Why do we eat turkey on Thanksgiving? A historian explains

The first Thanksgiving didn’t necessarily look like the one we celebrate today.

"Every agrarian society has pretty much some sort of harvest festival, so you either raise enough food that you’re going to make it through the year and you pray to your God, thank you, we won’t starve this winter, or you didn’t get enough food and you pray to your God you won’t die during that winter." Texas A&M history professor Troy Bickham said.

In 1621, the pilgrims were facing their second winter, had a decent crop, and held a festival, but there was no indication it happened every year.

About 200 years later, Sarah Hale, a magazine editor, pushed for an annual Thanksgiving.
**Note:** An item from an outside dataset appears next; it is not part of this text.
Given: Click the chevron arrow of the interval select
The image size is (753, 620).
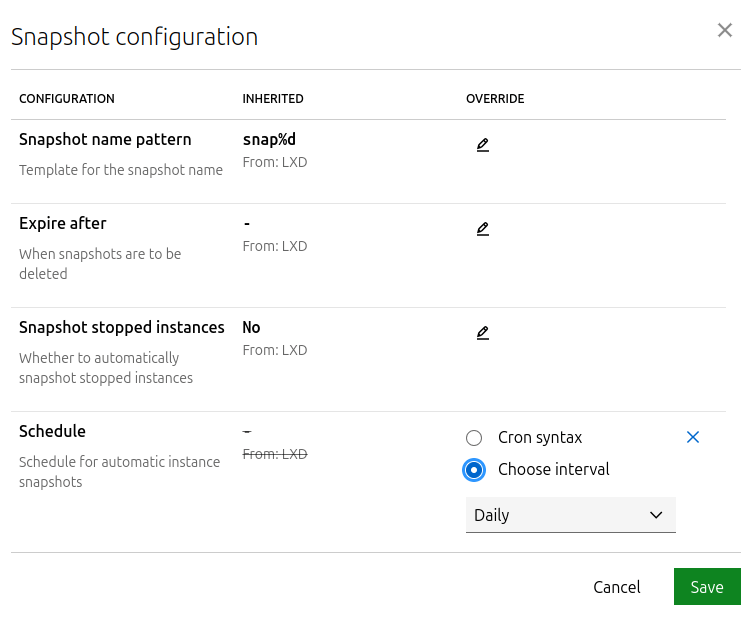Looking at the screenshot, I should point(656,515).
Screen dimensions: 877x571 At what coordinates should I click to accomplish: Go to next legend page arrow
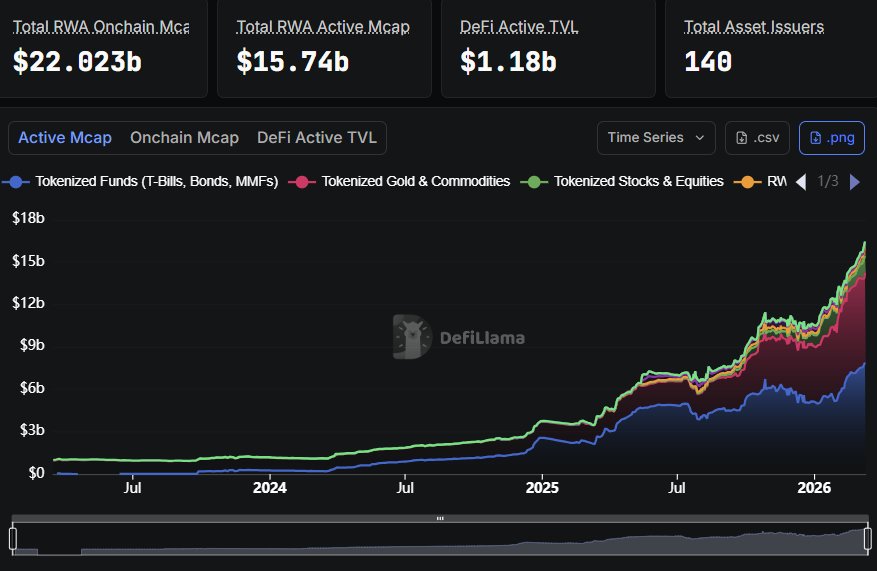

"She reinvents essentially Thanksgiving as this family holiday that everyone gets together and it pushes that the real founding of America came from the religious motivated pilgrims, not all the people who settled Virginia," Bickham said.

Bickham said part of this new holiday celebration was eating Thanksgiving. 

"They’re relatively easy to get, it’s the perfect bird for the holiday because it’s huge and it’s cheap," Bickham said.

MORE HOLIDAY NEWS

It may or may not have been eaten in 1621, but Bickham said even if the Pilgrims landed in Texas, the meal would probably have been similar, but more deer.

"There would have been maze or corn, beans and squash would have been the basis of the diet, so there would have been pumpkins, but probably not the sort of pumpkins we think of and not pumpkin pie," Bickham said.

In 1863, President Abraham Lincoln proclaimed the day of Thanksgiving and praise and recipes started showing up in newspapers.

"People write in recipes saying try this recipe, try this recipe and they sort of take off," Bickham said.

FOX 7 asked Austin residents and visitors their favorites and many had different answers, including sweet potatoes, cornbread dressing, pecan pie, mashed potatoes and gravy, pumpkin pie, and stuffing.